Nitrogen Cycle for Dummies

     I noticed that the nitrogen cycle is not well understood and respected by new aquarists and I thought to explain it in a more accessible way. Most people who have this hobby are abandoning it because they become frustrated when the fish begin to die. Usually they go and buy new fish. Most of these disasters can be avoided by understanding the nitrogen cycle and closely follow water parameters.
     Fish release ammonia through excrements. Ammonia is released also when excessive food and dead fish are left to decay in the aquarium. That's why is vey important not to feed your fish too much and maintain a high level cleaning in the aquarium. Ammonia is toxic for the fish, when its levels increase greatly is because bacteria called Nitrosomonas have not yet developed. They are the ones that break down ammonia into nitrite (NO2), substances that are less toxic than ammonia.
     Nitrosomonas bacteria will adhere to any surface, such as substrate, inside the filter, the filter sponge, etc.. In the first two weeks will notice a decrease of ammonia and nitrite levels will begin to increase. After that nitrite will be decomposed by nitrobacteria to nitrate. Nitrobacteria will adhere on the same type of surfaces like Nitrosomonas. Nitrites can be dangerous for fish if allowed to exceed a certain threshold of safety, usually > 0.3 mg / l. When it is revealed that the level of nitrites is reduced, you can expect to increase the level of nitrates.
     In a new aquarium, you can see a slight increase of ammonia and of course of nitrites, when you add a significant number of fish. An aquarium "mature" should not show detectable levels of ammonia and nitrites. If these substances are present in the tank, you should determine the causes and solve the problem as quickly as possible.
     Nitrates (NO3) are not as toxic as nitrites. Most fish tolerate high levels of nitrates if the growth is slow. Fish that are in such an environment will not live very long and will not reach their full potential. Another problem with high levels of nitrates occur when you add new fish in the tank. Usually, pollutants from the water are too numerous for new fish to adapt, and that's why they get sick or die. High level of nitrates is responsible for reducing resistance to disease. Plants use nitrates from the water as food and if there are excessive amounts of nitrates, plants will stor them inside. This will lead to poisoning plants with nitrates. It will be noticed that their leaves no longer grow and eventually the plant will die.

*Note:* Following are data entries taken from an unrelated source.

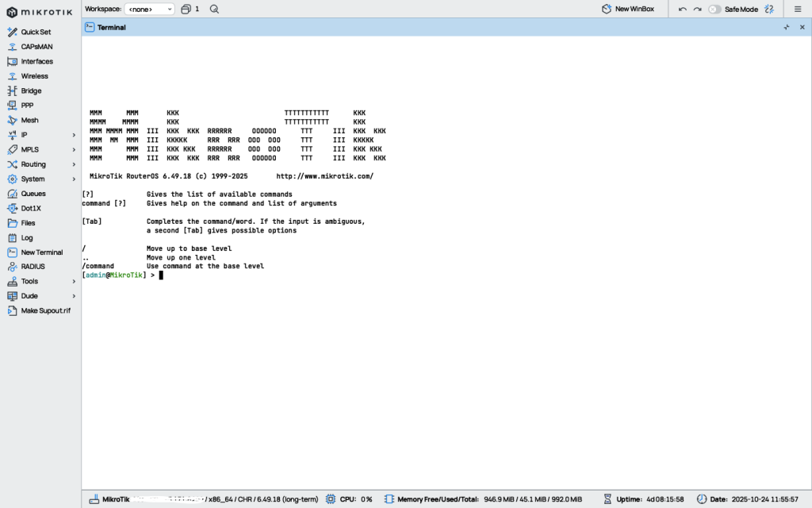
Task: Open the Wireless section icon
Action: pyautogui.click(x=12, y=76)
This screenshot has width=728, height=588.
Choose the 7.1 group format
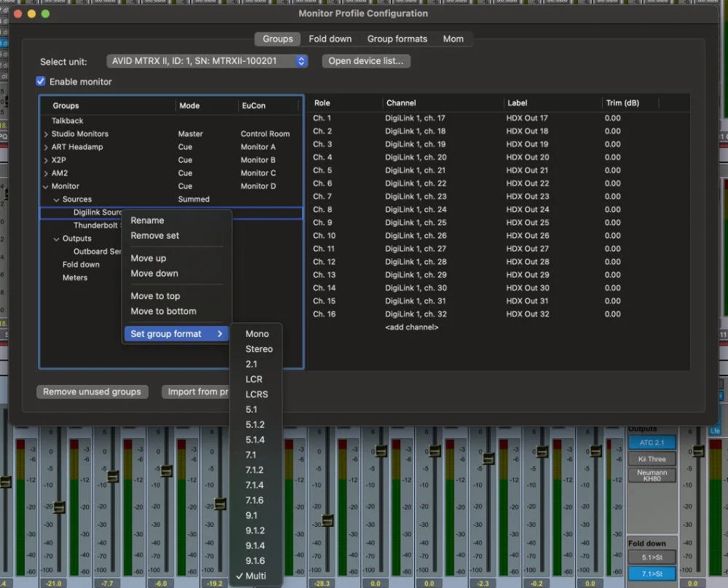coord(256,455)
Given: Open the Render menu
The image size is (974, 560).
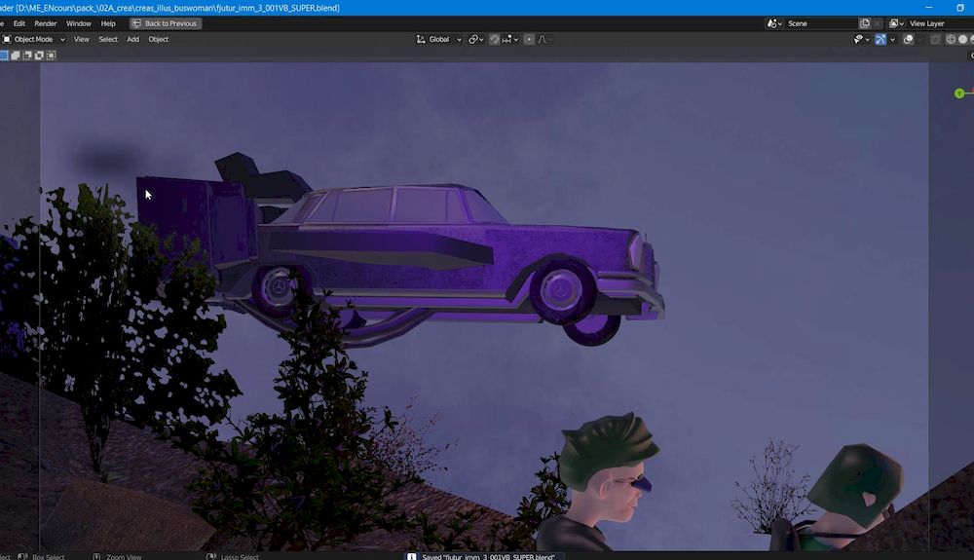Looking at the screenshot, I should tap(46, 23).
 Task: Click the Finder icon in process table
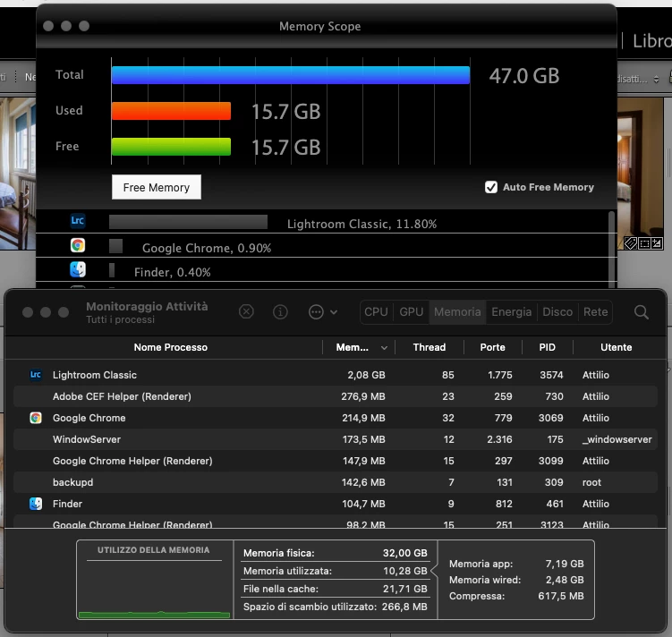[36, 504]
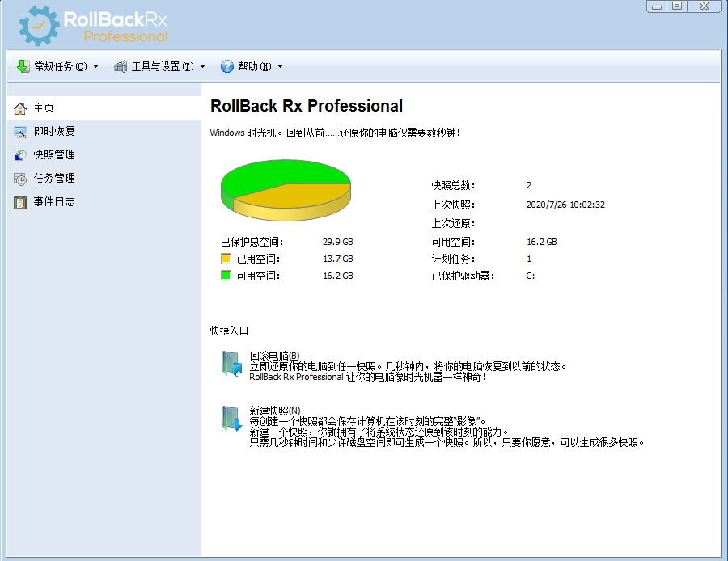Click the 回滚电脑(B) link
Viewport: 728px width, 561px height.
(x=274, y=356)
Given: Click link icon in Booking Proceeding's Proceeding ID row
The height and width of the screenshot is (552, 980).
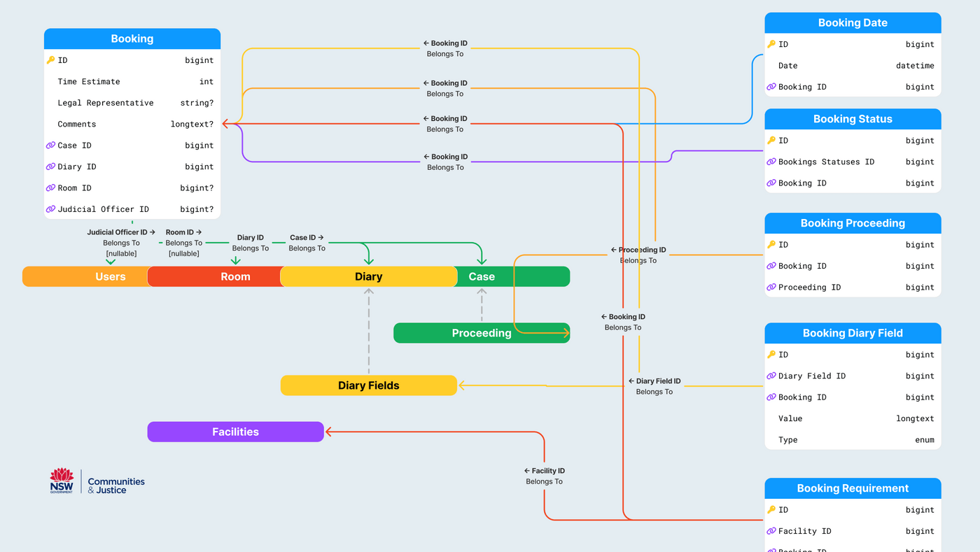Looking at the screenshot, I should [x=771, y=287].
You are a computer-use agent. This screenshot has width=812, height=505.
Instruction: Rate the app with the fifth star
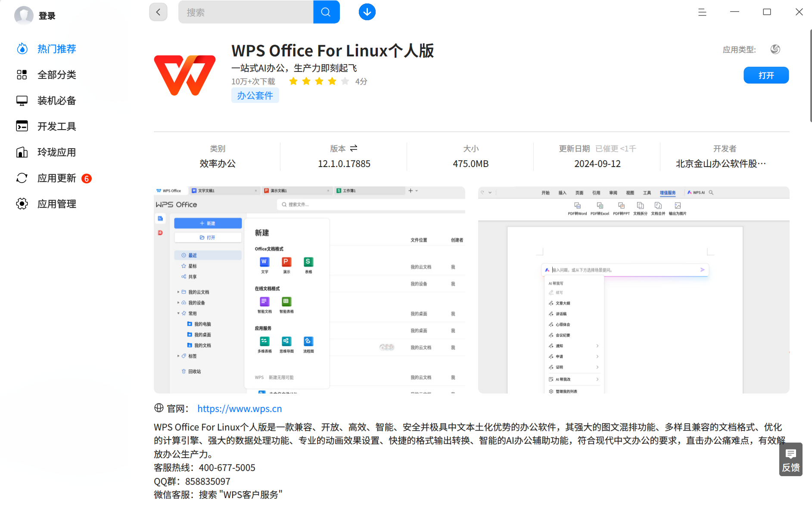pyautogui.click(x=345, y=81)
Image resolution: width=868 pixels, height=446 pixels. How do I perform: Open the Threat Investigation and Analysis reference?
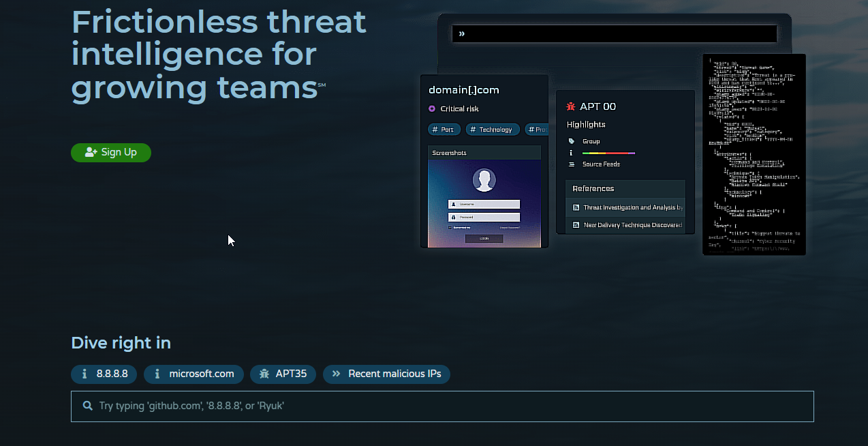point(632,207)
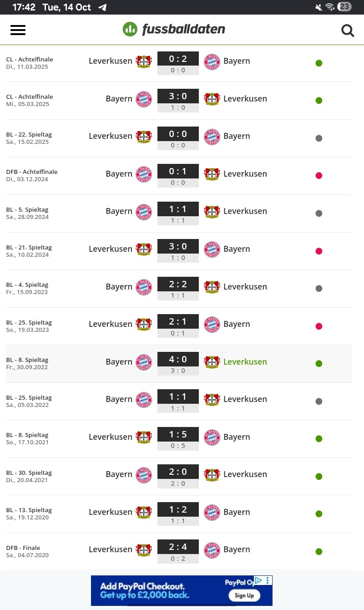Open the hamburger menu
The width and height of the screenshot is (364, 610).
[x=18, y=30]
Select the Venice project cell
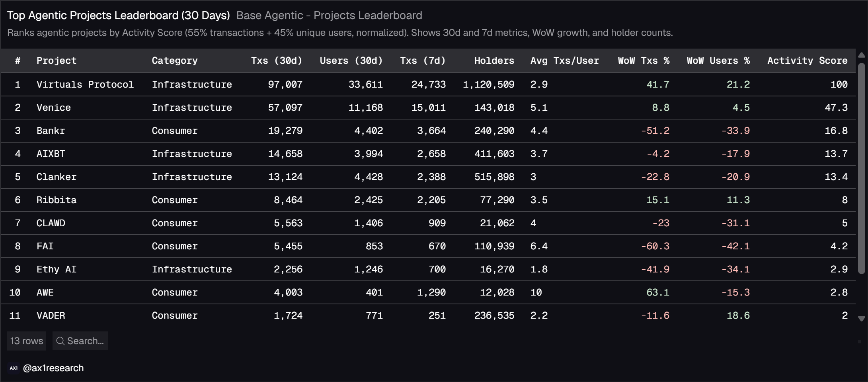 (54, 108)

As a general rule, a level of nitrates between 25-50 ppm will not harm the fish or slow their growth.
     In general, for most people, the easiest way to reduce nitrates is to change the water. Nitrosomonas bacteria and nitrobacteria are aerobic and nitrobacteriile, which means they need oxygen to survive. Nitrosomonas bacteria need oxygen to survive. Their numbers may be affected by lack of oxygen, such as substrate  without oxygen or areas that do not receive enough oxygen because of poor water flow. When you clean the tank, be careful not to clean it too well. Do not clean the filter and substrate in the same time,you could be risking to lose significant portion of the beneficial bacteria. Chlor and chloramines will kill them, as well as hot water, so be careful when you rinse the filters.
     Both Nitrosomonas and nitrobacteria need micro-nutrients that are not found in reverse osmosis water, distilled water or other purified water. Some antibiotics will kill the beneficial bacteria. When water from the tank is treated with antibiotics, check if there is an increase in pollution. Exceeding the safety threshold depends on tolerance and fish species that you have in the tank. Try to start with more resistant species and keep the ammonia and nitrite to the lowest level indicating on the scale that comes with the test kit. In a new aquarium, you should not remove all the ammonia and nitrite because bacteria need food to survive. When you see rapid growth of these levels you should make partial changes of water.
     In general, the nitrogen cycle lasts between 4 and 8 weeks, sometimes longer. At one week after setting the tank, necessary time for plants to make roots and water to remove dissolved gases, first fish can be put in the tank, preferably resistant species, Corry is a good example to start the nitrogen cycle. These fish will be affected and will die or will live less than average. If not enough fish in the tank, cycle will not start, and if too many fish, they will die because of excessive amount of ammonia. The number of fish that is recommended to be placed in the tank depends on the size of the fish, filter, etc..
     After 3 days of adding fish ammonia is tested and continue so until ammonia begins to decrease, reaching zero. If you see that the fish are breathing quickly, swimming disorderly and stay at the surface, take measures to lower ammonia through water changes. Nitrites will be tested a week after introducing the fish. Water exchanges will be made until nitrites will reach zero. When nitrites are reduced, nitrates will grow and will be kept within limits by water changes. After about two weeks nitrates will be tested  and maintained within normal limits through water changes. At one point, nitrates will drop, this being a sign that nitrosomonas bacteria were developed. When they reach to normal values, fish can be introduced , but in limited number. The pH also increases during this process, then returns to normal values. Weekly, few fish can be inserted until it reaches the desired number of fish in the aquarium. Frequent water exchanges in smaller amounts are recommended, about 25-30% of the tank volume, so the pH shock doesn't occur.
     What you shouldn't do:
  • DO NOT add other fish, wait for the nitrogen cycle to end.
  • DO NOT change the filter media, they are support for the beneficial bacteria.
  • DO NOT disturb the colonies of bacteria until they are stabilized.
  • DO NOT feed your fish too much.
  • DO NOT attempt to modify the pH because nitrifying bacteria can be affected by this; in the nitrogen cycle is normal that pH to be increased, it will return to normal at the end of the cycle.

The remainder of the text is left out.